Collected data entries
========================================================================
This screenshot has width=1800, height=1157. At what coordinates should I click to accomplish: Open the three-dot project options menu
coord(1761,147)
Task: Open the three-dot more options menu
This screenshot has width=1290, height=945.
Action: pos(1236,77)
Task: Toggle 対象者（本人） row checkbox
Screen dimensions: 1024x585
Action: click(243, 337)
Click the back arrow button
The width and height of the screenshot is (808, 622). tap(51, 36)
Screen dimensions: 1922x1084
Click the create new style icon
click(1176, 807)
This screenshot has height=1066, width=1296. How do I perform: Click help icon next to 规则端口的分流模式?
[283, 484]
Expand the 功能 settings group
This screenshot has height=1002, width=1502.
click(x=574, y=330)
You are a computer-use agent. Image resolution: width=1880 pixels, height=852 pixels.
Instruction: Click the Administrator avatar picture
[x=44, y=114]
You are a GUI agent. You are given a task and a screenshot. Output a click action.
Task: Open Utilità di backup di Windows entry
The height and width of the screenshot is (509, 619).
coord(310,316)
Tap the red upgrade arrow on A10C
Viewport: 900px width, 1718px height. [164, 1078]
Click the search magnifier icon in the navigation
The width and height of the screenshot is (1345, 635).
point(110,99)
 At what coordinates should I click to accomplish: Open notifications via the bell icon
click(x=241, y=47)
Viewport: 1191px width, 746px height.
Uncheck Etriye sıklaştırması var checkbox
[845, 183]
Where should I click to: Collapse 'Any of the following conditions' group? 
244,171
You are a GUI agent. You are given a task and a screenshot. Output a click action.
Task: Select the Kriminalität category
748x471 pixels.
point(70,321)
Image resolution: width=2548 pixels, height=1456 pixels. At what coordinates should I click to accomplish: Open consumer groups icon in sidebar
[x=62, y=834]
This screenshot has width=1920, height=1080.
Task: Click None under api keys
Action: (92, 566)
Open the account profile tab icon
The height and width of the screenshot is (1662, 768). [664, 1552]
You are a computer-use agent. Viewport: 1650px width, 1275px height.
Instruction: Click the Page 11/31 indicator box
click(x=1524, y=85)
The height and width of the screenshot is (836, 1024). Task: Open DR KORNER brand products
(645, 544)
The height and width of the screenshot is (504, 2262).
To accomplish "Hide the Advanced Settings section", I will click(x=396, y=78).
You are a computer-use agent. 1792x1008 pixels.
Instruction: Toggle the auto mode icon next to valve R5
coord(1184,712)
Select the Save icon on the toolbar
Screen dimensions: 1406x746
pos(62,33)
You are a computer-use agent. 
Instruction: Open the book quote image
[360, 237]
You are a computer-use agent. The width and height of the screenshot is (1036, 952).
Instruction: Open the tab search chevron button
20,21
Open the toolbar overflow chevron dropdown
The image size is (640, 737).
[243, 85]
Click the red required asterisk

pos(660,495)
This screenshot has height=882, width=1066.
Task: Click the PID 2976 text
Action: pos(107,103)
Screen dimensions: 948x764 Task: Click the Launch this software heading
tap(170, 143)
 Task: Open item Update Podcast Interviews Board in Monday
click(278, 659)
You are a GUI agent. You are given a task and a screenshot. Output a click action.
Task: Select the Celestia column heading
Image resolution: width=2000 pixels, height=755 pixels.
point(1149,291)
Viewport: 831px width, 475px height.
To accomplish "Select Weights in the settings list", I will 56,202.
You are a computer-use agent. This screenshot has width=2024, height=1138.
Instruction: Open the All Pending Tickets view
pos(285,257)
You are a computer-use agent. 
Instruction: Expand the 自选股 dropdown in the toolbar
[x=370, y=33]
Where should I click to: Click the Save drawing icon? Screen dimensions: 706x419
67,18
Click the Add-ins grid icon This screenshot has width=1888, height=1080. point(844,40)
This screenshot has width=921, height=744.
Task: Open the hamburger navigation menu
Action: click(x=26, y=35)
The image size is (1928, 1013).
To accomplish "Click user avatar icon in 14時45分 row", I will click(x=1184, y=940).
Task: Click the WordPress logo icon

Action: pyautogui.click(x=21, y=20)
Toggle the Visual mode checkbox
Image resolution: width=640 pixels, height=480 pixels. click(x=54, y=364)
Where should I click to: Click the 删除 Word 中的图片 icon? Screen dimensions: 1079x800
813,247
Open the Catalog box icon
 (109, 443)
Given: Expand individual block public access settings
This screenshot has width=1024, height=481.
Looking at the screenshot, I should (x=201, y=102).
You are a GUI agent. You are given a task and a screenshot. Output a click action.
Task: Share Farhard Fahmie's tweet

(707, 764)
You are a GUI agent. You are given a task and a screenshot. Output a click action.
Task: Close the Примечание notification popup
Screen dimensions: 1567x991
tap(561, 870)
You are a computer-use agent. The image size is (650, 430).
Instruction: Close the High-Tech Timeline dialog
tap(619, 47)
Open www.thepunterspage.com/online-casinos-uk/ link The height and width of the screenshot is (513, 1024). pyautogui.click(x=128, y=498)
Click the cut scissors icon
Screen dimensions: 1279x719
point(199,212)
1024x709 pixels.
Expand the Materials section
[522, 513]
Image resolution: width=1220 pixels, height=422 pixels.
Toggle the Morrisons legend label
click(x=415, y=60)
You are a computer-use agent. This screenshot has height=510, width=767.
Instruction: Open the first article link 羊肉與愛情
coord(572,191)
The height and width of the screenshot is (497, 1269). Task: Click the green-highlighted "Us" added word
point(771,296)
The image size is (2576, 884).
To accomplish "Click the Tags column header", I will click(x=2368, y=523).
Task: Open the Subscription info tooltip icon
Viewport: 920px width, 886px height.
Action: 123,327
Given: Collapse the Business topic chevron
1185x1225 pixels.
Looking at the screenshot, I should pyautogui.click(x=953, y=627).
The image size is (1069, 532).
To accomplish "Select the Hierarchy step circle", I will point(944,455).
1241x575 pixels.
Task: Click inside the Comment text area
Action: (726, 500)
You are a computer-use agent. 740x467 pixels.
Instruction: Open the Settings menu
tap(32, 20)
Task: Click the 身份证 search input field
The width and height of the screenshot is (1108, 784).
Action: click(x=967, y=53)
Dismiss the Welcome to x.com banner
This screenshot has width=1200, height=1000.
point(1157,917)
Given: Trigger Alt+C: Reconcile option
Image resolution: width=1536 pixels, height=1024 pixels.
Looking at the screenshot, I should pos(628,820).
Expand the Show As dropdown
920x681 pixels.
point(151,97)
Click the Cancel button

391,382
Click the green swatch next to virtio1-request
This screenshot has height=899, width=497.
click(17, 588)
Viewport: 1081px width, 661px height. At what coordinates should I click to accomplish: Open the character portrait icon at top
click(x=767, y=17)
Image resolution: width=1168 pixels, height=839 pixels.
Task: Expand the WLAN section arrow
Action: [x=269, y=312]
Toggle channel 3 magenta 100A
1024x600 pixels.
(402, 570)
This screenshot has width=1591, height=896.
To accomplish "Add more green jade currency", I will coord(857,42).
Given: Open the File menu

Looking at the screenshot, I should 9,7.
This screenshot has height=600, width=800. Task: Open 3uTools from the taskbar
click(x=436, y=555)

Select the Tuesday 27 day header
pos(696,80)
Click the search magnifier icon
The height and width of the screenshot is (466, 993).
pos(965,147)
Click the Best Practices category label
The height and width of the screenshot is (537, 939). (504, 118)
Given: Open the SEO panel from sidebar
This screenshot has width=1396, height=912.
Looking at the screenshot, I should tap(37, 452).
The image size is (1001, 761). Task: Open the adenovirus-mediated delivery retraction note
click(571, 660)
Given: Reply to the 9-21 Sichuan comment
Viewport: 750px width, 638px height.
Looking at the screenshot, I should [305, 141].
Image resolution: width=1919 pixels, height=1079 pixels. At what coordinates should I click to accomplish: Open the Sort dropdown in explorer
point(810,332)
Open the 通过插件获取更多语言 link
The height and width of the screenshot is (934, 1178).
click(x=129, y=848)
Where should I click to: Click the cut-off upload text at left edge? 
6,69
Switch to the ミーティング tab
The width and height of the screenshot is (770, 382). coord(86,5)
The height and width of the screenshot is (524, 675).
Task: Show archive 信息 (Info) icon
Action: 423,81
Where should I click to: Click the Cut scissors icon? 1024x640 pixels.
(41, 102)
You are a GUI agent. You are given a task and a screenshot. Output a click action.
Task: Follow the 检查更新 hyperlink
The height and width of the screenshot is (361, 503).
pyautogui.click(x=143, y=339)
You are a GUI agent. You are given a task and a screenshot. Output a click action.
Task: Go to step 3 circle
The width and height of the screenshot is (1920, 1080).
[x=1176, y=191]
========================================================================
Identify every line above with the string "more" in it. Copy those lines.

Task: Open the three-dot more options menu
To accomplish "Add more green jade currency", I will coord(857,42).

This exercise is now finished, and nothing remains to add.